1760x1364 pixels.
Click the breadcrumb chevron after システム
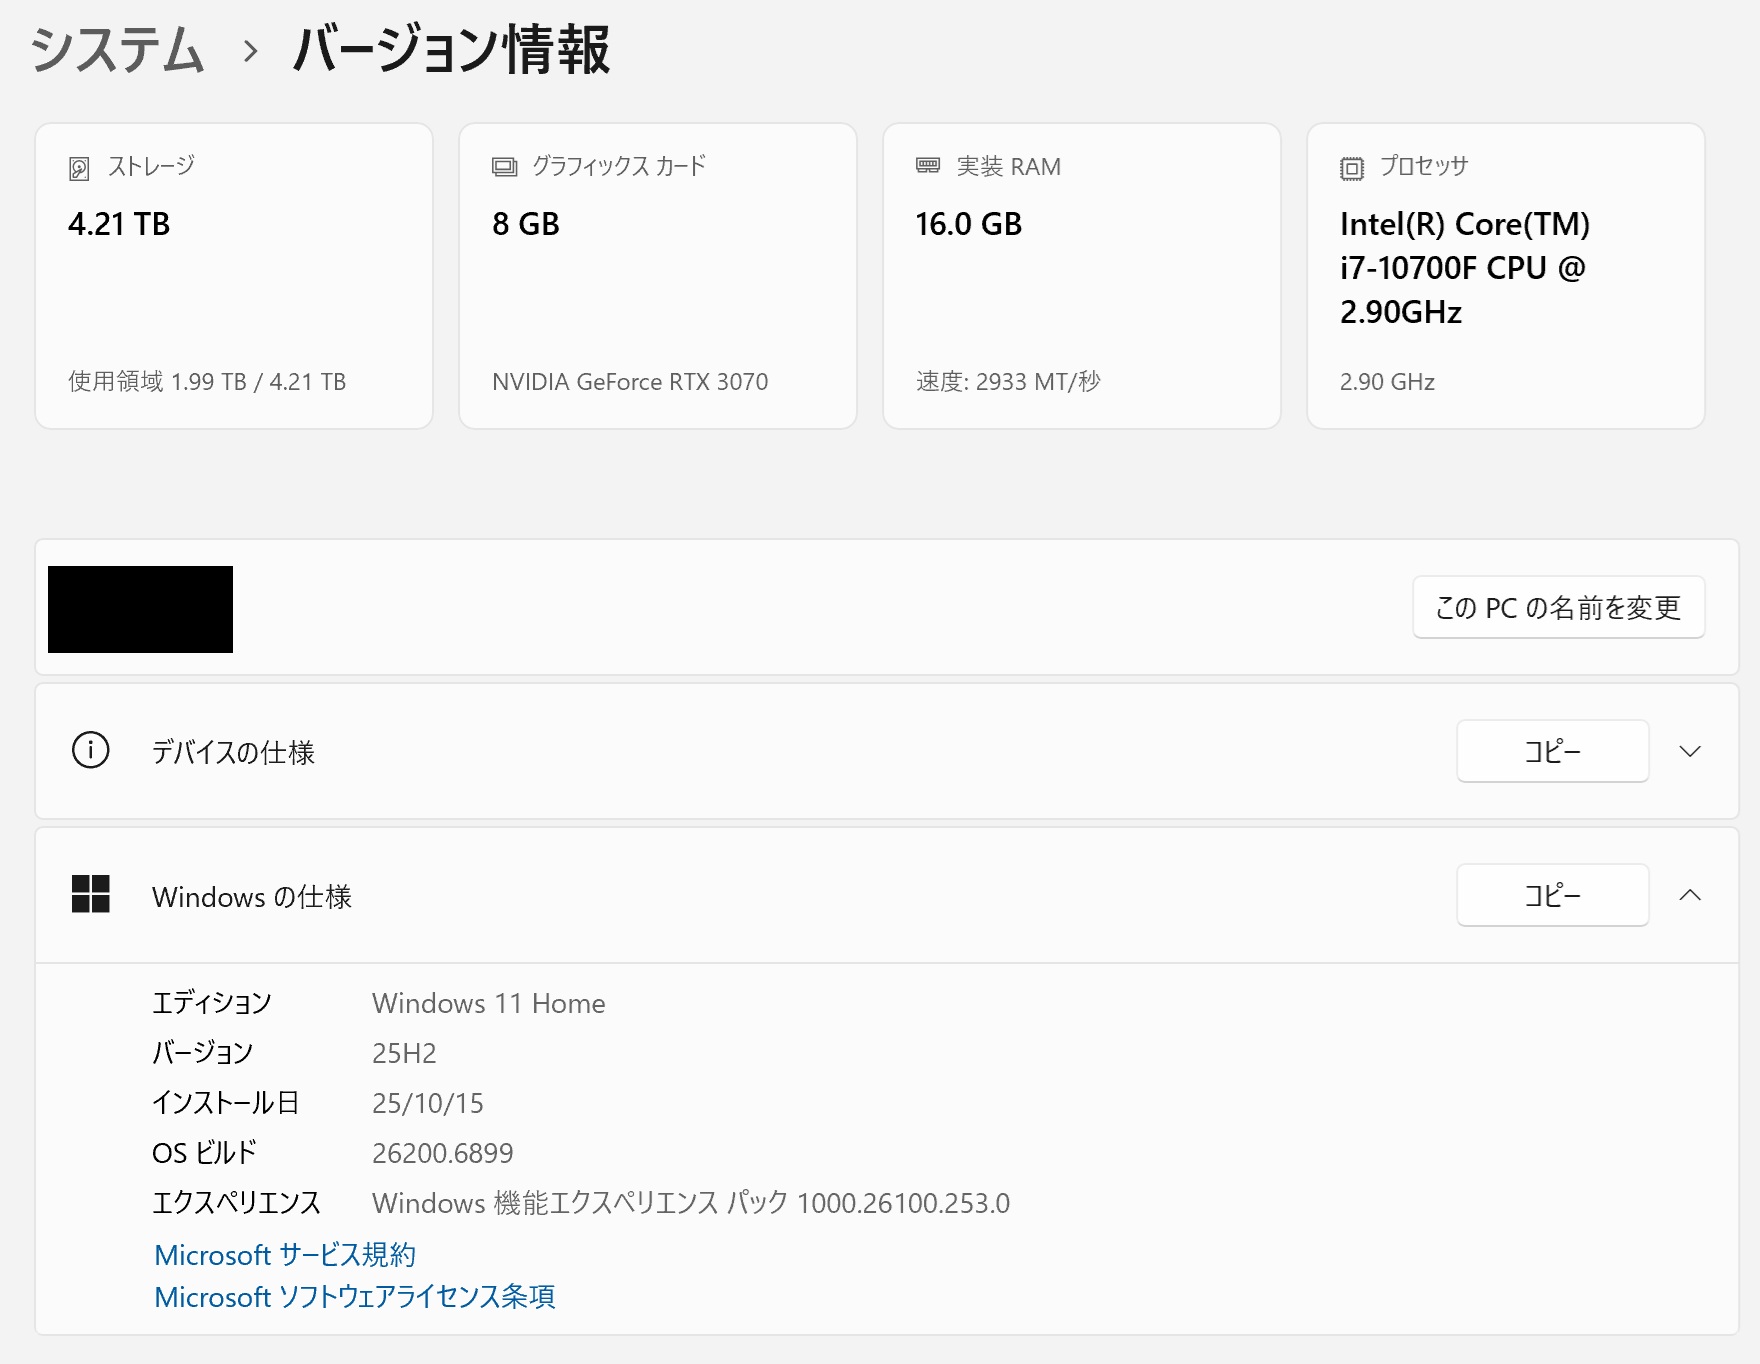250,51
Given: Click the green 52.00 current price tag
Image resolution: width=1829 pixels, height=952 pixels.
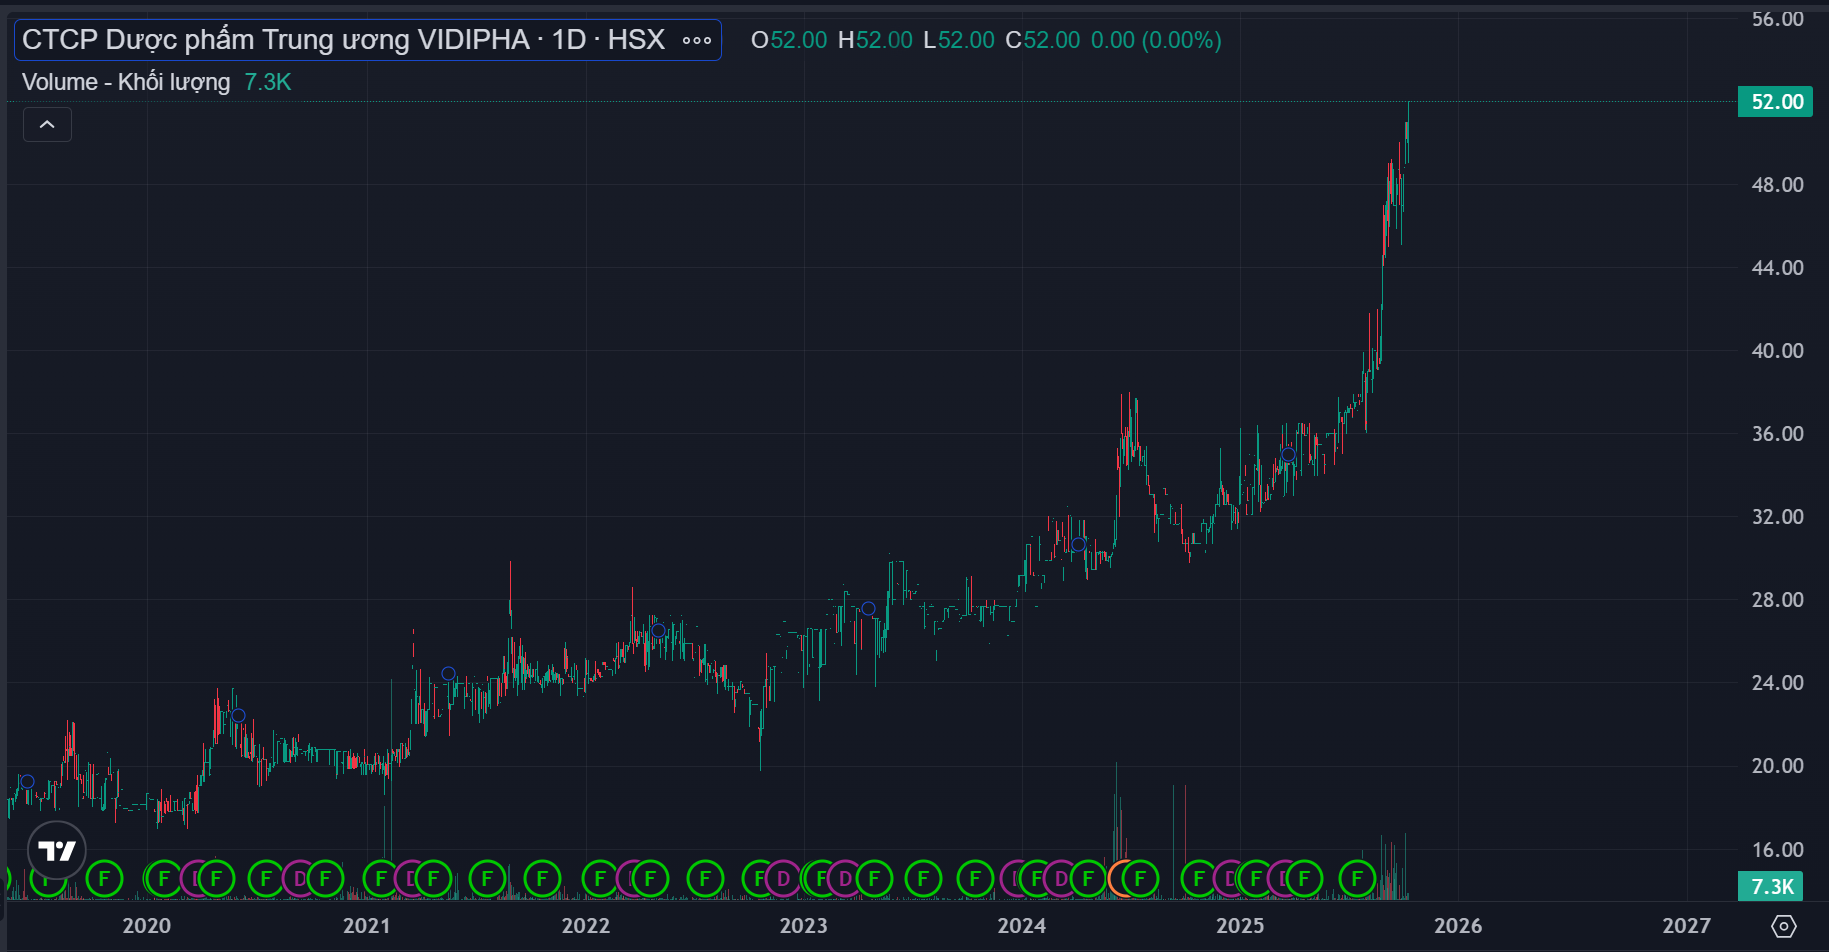Looking at the screenshot, I should [x=1775, y=102].
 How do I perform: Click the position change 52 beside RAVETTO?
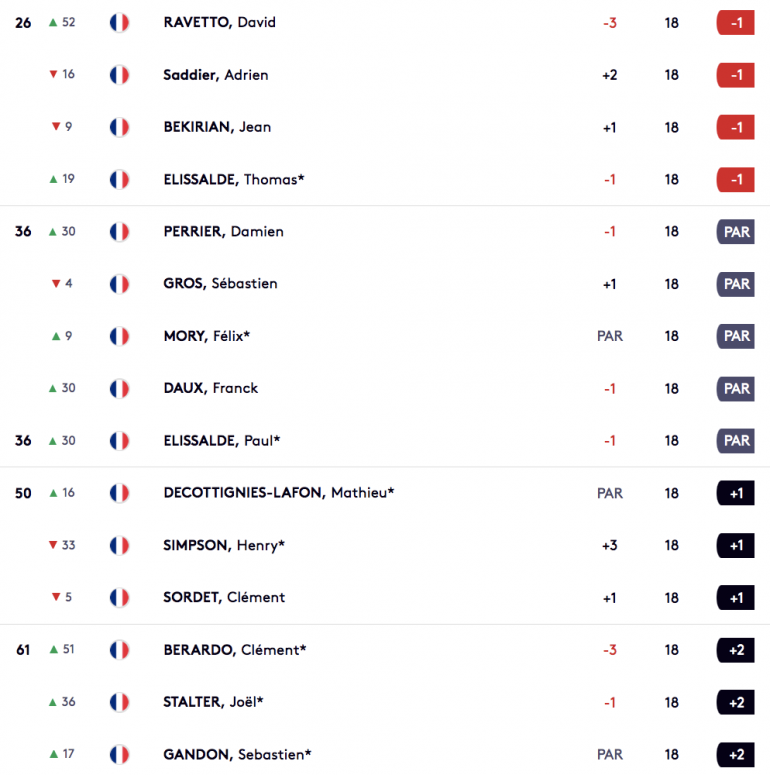[69, 22]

###

§ **EXERCISE DESCRIPTION**: When copying the entries above, keep each word as it is and exclude any image.

§ **ANSWER TO THE PROBLEM**:
1760x1364 pixels.
Click the breadcrumb chevron after システム
250,51
Given: Click the green 52.00 current price tag
Image resolution: width=1829 pixels, height=952 pixels.
Looking at the screenshot, I should [x=1775, y=102].
 How do I perform: Click the position change 52 beside RAVETTO?
[69, 22]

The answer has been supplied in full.